▸ **Brief**
Output all of the listing, leaving every line exactly as written.

▸ **Task inputs**
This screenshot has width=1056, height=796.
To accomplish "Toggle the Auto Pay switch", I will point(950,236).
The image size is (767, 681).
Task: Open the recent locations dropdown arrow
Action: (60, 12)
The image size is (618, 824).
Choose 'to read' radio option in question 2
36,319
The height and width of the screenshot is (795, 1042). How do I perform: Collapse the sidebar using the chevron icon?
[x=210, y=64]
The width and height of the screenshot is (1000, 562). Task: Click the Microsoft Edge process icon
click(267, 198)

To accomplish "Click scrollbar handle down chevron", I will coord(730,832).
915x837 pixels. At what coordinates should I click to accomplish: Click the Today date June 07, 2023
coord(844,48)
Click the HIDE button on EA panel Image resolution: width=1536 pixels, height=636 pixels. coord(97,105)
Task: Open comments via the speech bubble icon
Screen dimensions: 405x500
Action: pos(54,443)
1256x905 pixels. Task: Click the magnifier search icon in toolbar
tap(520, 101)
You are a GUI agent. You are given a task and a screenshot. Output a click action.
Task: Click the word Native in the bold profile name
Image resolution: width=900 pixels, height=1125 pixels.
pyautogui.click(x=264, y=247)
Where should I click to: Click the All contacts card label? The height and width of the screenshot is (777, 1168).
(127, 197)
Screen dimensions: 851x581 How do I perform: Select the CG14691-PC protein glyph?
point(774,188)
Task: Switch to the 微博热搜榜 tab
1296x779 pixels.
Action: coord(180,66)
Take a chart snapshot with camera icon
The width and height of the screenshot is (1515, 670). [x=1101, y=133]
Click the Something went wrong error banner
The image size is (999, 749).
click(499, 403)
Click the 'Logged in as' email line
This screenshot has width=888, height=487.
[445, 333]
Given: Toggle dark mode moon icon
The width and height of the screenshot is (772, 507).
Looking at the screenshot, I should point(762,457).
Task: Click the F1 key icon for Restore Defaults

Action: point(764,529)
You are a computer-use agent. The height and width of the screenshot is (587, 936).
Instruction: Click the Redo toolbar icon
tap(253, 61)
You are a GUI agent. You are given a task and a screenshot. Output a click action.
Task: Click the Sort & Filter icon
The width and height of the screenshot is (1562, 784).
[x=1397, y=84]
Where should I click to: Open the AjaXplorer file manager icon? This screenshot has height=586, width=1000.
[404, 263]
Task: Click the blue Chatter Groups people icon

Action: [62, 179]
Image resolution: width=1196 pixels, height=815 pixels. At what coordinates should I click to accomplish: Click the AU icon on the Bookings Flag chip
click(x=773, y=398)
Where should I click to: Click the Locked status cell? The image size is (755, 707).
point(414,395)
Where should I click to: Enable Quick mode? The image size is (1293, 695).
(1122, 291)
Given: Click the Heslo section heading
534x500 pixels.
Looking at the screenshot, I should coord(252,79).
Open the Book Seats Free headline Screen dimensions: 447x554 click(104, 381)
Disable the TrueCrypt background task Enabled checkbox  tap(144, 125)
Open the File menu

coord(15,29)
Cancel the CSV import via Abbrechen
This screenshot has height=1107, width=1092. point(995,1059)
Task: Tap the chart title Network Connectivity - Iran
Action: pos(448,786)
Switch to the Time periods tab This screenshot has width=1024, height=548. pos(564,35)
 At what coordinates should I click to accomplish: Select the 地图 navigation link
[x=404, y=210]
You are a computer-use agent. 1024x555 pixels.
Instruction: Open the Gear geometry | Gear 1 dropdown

▸ **Task result**
This screenshot has width=1056, height=796.
To accomplish "Toggle the Auto Pay switch", I will point(950,236).
The image size is (767, 681).
Task: Open the recent locations dropdown arrow
Action: (60, 12)
The image size is (618, 824).
Choose 'to read' radio option in question 2
36,319
The height and width of the screenshot is (795, 1042). How do I perform: Collapse the sidebar using the chevron icon?
[x=210, y=64]
The width and height of the screenshot is (1000, 562). Task: Click the Microsoft Edge process icon
click(267, 198)

To accomplish "Click scrollbar handle down chevron", I will coord(730,832).
915x837 pixels. At what coordinates should I click to accomplish: Click the Today date June 07, 2023
coord(844,48)
Click the HIDE button on EA panel Image resolution: width=1536 pixels, height=636 pixels. coord(97,105)
Task: Open comments via the speech bubble icon
Screen dimensions: 405x500
Action: pos(54,443)
1256x905 pixels. Task: Click the magnifier search icon in toolbar
tap(520, 101)
You are a GUI agent. You are given a task and a screenshot. Output a click action.
Task: Click the word Native in the bold profile name
Image resolution: width=900 pixels, height=1125 pixels.
pyautogui.click(x=264, y=247)
Where should I click to: Click the All contacts card label? The height and width of the screenshot is (777, 1168).
(127, 197)
Screen dimensions: 851x581 How do I perform: Select the CG14691-PC protein glyph?
point(774,188)
Task: Switch to the 微博热搜榜 tab
1296x779 pixels.
Action: coord(180,66)
Take a chart snapshot with camera icon
The width and height of the screenshot is (1515, 670). [x=1101, y=133]
Click the Something went wrong error banner
The image size is (999, 749).
click(499, 403)
Click the 'Logged in as' email line
This screenshot has width=888, height=487.
[445, 333]
Given: Toggle dark mode moon icon
The width and height of the screenshot is (772, 507).
Looking at the screenshot, I should point(762,457).
Task: Click the F1 key icon for Restore Defaults

Action: point(764,529)
You are a computer-use agent. The height and width of the screenshot is (587, 936).
Instruction: Click the Redo toolbar icon
tap(253, 61)
You are a GUI agent. You are given a task and a screenshot. Output a click action.
Task: Click the Sort & Filter icon
The width and height of the screenshot is (1562, 784).
[x=1397, y=84]
Where should I click to: Open the AjaXplorer file manager icon? This screenshot has height=586, width=1000.
[404, 263]
Task: Click the blue Chatter Groups people icon

Action: [62, 179]
Image resolution: width=1196 pixels, height=815 pixels. At what coordinates should I click to accomplish: Click the AU icon on the Bookings Flag chip
click(x=773, y=398)
Where should I click to: Click the Locked status cell? The image size is (755, 707).
point(414,395)
Where should I click to: Enable Quick mode? The image size is (1293, 695).
(1122, 291)
Given: Click the Heslo section heading
534x500 pixels.
Looking at the screenshot, I should coord(252,79).
Open the Book Seats Free headline Screen dimensions: 447x554 click(104, 381)
Disable the TrueCrypt background task Enabled checkbox  tap(144, 125)
Open the File menu

coord(15,29)
Cancel the CSV import via Abbrechen
This screenshot has height=1107, width=1092. point(995,1059)
Task: Tap the chart title Network Connectivity - Iran
Action: pos(448,786)
Switch to the Time periods tab This screenshot has width=1024, height=548. pos(564,35)
 At what coordinates should I click to accomplish: Select the 地图 navigation link
[x=404, y=210]
You are a computer-use agent. 1024x555 pixels.
Instruction: Open the Gear geometry | Gear 1 dropdown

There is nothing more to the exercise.